[Data entries]
▼▼▼

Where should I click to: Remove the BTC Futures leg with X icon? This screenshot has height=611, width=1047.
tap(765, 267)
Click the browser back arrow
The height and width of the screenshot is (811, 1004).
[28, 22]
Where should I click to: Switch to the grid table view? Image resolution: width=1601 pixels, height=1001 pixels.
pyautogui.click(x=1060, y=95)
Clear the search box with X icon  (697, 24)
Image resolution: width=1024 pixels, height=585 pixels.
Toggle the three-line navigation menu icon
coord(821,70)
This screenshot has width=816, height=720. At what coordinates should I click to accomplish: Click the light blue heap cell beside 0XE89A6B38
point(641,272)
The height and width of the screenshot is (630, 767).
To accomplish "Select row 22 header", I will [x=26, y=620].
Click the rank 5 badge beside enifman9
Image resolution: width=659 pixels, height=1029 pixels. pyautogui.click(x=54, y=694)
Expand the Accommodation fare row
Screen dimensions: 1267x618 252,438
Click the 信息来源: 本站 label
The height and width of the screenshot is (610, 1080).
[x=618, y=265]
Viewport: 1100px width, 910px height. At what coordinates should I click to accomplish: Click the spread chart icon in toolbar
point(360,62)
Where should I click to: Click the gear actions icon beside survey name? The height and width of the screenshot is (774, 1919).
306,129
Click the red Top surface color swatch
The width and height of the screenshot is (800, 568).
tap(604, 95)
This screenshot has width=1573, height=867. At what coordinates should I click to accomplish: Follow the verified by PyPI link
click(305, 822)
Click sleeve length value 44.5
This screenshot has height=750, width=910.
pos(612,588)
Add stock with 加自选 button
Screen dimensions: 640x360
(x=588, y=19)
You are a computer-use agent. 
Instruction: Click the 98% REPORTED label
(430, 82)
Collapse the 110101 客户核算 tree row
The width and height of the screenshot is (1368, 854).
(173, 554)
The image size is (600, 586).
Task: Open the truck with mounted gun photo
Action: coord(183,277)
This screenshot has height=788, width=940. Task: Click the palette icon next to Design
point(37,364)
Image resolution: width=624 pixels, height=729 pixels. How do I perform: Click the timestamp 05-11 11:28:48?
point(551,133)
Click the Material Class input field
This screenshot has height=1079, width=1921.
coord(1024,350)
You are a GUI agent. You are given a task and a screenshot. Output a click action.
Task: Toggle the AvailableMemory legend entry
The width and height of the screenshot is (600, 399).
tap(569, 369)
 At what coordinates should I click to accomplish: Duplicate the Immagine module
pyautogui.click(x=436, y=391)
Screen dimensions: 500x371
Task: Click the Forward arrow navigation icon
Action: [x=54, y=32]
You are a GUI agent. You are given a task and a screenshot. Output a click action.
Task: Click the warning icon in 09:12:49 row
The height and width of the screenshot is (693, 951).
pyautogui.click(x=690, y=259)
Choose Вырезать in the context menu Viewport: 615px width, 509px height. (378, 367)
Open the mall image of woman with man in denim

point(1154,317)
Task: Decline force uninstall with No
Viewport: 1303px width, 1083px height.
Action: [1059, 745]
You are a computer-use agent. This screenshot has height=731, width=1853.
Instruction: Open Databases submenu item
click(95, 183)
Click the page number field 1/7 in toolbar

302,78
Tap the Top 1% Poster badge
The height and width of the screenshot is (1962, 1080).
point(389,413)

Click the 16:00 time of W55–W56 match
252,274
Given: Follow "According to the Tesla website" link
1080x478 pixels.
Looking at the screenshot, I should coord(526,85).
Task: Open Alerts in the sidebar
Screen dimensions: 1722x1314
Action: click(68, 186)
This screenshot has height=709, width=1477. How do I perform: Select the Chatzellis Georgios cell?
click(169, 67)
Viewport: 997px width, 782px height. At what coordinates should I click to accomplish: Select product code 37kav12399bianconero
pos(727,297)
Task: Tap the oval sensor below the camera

▲▲▲

**Work task:** Line by line, retype the records with no changes.

**Exercise response:**
Where should I click to: Remove the BTC Futures leg with X icon? This screenshot has height=611, width=1047.
tap(765, 267)
Click the browser back arrow
The height and width of the screenshot is (811, 1004).
[28, 22]
Where should I click to: Switch to the grid table view? Image resolution: width=1601 pixels, height=1001 pixels.
pyautogui.click(x=1060, y=95)
Clear the search box with X icon  (697, 24)
Image resolution: width=1024 pixels, height=585 pixels.
Toggle the three-line navigation menu icon
coord(821,70)
This screenshot has width=816, height=720. At what coordinates should I click to accomplish: Click the light blue heap cell beside 0XE89A6B38
point(641,272)
The height and width of the screenshot is (630, 767).
To accomplish "Select row 22 header", I will [x=26, y=620].
Click the rank 5 badge beside enifman9
Image resolution: width=659 pixels, height=1029 pixels. pyautogui.click(x=54, y=694)
Expand the Accommodation fare row
Screen dimensions: 1267x618 252,438
Click the 信息来源: 本站 label
The height and width of the screenshot is (610, 1080).
[x=618, y=265]
Viewport: 1100px width, 910px height. At what coordinates should I click to accomplish: Click the spread chart icon in toolbar
point(360,62)
Where should I click to: Click the gear actions icon beside survey name? The height and width of the screenshot is (774, 1919).
306,129
Click the red Top surface color swatch
The width and height of the screenshot is (800, 568).
tap(604, 95)
This screenshot has width=1573, height=867. At what coordinates should I click to accomplish: Follow the verified by PyPI link
click(305, 822)
Click sleeve length value 44.5
This screenshot has height=750, width=910.
pos(612,588)
Add stock with 加自选 button
Screen dimensions: 640x360
(x=588, y=19)
You are a computer-use agent. 
Instruction: Click the 98% REPORTED label
(430, 82)
Collapse the 110101 客户核算 tree row
The width and height of the screenshot is (1368, 854).
(173, 554)
The image size is (600, 586).
Task: Open the truck with mounted gun photo
Action: coord(183,277)
This screenshot has height=788, width=940. Task: Click the palette icon next to Design
point(37,364)
Image resolution: width=624 pixels, height=729 pixels. How do I perform: Click the timestamp 05-11 11:28:48?
point(551,133)
Click the Material Class input field
This screenshot has height=1079, width=1921.
coord(1024,350)
You are a GUI agent. You are given a task and a screenshot. Output a click action.
Task: Toggle the AvailableMemory legend entry
The width and height of the screenshot is (600, 399).
tap(569, 369)
 At what coordinates should I click to accomplish: Duplicate the Immagine module
pyautogui.click(x=436, y=391)
Screen dimensions: 500x371
Task: Click the Forward arrow navigation icon
Action: [x=54, y=32]
You are a GUI agent. You are given a task and a screenshot. Output a click action.
Task: Click the warning icon in 09:12:49 row
The height and width of the screenshot is (693, 951).
pyautogui.click(x=690, y=259)
Choose Вырезать in the context menu Viewport: 615px width, 509px height. (378, 367)
Open the mall image of woman with man in denim

point(1154,317)
Task: Decline force uninstall with No
Viewport: 1303px width, 1083px height.
Action: [1059, 745]
You are a computer-use agent. This screenshot has height=731, width=1853.
Instruction: Open Databases submenu item
click(95, 183)
Click the page number field 1/7 in toolbar

302,78
Tap the Top 1% Poster badge
The height and width of the screenshot is (1962, 1080).
point(389,413)

Click the 16:00 time of W55–W56 match
252,274
Given: Follow "According to the Tesla website" link
1080x478 pixels.
Looking at the screenshot, I should coord(526,85).
Task: Open Alerts in the sidebar
Screen dimensions: 1722x1314
Action: click(68, 186)
This screenshot has height=709, width=1477. How do I perform: Select the Chatzellis Georgios cell?
click(169, 67)
Viewport: 997px width, 782px height. At what coordinates should I click to accomplish: Select product code 37kav12399bianconero
pos(727,297)
Task: Tap the oval sensor below the camera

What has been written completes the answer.